• _INSTRUCTION 1_:
In the Electrovore strategy notes, how many turns does Electrovore take to construct?

• _DOCUMENT_:
------
Panel[edit | edit source]
Strategy[edit | edit source]
Electrovore provides 1 attack in exchange for 1 Energy. It costs as much as Tarsier, but only takes 1 turn to construct, allowing you to put pressure earlier. You can also use Electrovore to block, at which it is as efficient as a Rhino, providing either 2 Health of defense or 1 of absorb.
The consumption of Electrovore needs to be accounted for in your build, for instance in the early game if you want to go on increasing your Drone count or later when Engineers start dying in defense every turn. Having to keep Engineers alive (or buying more continuously) is something of a hidden additional cost to the unit.
You generally should buy at least 1-2 Electrovores in games where you wanted an Animus already. Although you will have to keep buying Engineers to keep them firing, this is okay because in most games you want to be buying some Engineers anyway for defensive granularity, so the first 1-2 Electrovores don't really have that extra cost.
Electrovore can enable powerful rushes if there are no strong defenders in the random set. Here are example builds for both players. For Player 1:
- TD + Electrovore
For Player 2:
- TD + Electrovore
Both of those build force your opponent to buy a blocker one turn earlier than they would if you had gone for Tarsiers.
Player 2 Rush[edit | edit source]
The player 2 Electrovore rush is very powerful, and may not be beatable with just the base set. The basic premise is that you are using all resources very efficiently (including the Energy produced by the first 2 Engineers), and using Rhinos will full efficiency. Damage ramps very quickly until the opponent counterattacks.
Counters[edit | edit source]
To counter the rush, player 1 must find a way to get 7 sustained attack. If this doesn't seem viable with your random set, player 1 could try a turn 2 Electrovore rush. However, this rush is weaker than the player 2 rush, and cannot beat a properly played Blastforge into Conduit counterplay unless there are some other red rush support units (Immolite could help player 1 for example).
------
(Dataset entries)
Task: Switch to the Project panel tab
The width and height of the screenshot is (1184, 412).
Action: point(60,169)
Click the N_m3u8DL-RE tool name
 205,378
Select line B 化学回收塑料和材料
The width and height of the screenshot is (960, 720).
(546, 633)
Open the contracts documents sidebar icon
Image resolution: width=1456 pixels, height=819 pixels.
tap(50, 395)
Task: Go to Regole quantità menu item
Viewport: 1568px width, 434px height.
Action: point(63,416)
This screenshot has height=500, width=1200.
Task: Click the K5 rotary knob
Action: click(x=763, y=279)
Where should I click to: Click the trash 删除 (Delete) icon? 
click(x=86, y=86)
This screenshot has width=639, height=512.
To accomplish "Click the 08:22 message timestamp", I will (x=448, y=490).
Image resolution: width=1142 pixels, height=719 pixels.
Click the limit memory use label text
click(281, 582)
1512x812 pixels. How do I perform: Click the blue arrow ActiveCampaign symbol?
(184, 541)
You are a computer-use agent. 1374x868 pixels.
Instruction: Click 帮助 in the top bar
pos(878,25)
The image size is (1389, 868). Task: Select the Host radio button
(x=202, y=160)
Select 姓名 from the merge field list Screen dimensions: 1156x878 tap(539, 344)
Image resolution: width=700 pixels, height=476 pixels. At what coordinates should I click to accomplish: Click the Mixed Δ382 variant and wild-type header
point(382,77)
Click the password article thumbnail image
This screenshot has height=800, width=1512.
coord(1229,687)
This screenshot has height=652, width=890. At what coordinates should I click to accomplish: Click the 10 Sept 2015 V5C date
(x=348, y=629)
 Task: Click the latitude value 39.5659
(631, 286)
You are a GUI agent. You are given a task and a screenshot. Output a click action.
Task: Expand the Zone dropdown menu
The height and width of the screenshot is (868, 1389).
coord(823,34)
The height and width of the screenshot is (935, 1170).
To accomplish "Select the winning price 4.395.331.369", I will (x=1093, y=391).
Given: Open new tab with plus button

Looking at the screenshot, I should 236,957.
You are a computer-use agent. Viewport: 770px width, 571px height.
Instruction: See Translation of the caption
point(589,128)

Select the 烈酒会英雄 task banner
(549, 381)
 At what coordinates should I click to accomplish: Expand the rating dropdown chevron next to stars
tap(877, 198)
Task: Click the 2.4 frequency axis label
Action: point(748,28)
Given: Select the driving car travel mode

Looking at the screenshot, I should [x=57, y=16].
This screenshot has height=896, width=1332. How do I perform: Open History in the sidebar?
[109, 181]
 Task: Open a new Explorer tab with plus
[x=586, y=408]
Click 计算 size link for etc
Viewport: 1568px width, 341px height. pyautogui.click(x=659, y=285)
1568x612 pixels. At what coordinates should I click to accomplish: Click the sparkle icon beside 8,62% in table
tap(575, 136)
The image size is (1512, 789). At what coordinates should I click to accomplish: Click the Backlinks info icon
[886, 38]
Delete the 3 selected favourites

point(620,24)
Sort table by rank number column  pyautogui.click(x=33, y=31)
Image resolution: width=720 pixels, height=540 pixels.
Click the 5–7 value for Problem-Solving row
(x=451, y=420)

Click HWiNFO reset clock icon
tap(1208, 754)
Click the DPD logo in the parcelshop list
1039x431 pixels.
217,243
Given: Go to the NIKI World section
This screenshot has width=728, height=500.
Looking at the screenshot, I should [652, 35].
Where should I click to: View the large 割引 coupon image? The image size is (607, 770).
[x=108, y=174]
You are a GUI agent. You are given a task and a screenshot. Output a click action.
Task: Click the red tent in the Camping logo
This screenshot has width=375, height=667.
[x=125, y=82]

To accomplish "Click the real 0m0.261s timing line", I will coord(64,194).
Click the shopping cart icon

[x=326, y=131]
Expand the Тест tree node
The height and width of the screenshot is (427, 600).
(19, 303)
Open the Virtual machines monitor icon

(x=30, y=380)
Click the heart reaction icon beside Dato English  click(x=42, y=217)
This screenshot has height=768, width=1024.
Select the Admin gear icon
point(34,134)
------
• _INSTRUCTION 2_:
Arrange the rows, from the line containing "Click the heart" through the last of the rows, inclusive, as a Markdown table with the columns Row and Line, skipping blank lines.

• _ANSWER 1_:
One turn.

• _ANSWER 2_:
| Row | Line |
|---|---|
| 1 | Click the heart reaction icon beside Dato English  click(x=42, y=217) |
| 2 | This screenshot has height=768, width=1024. |
| 3 | Select the Admin gear icon |
| 4 | point(34,134) |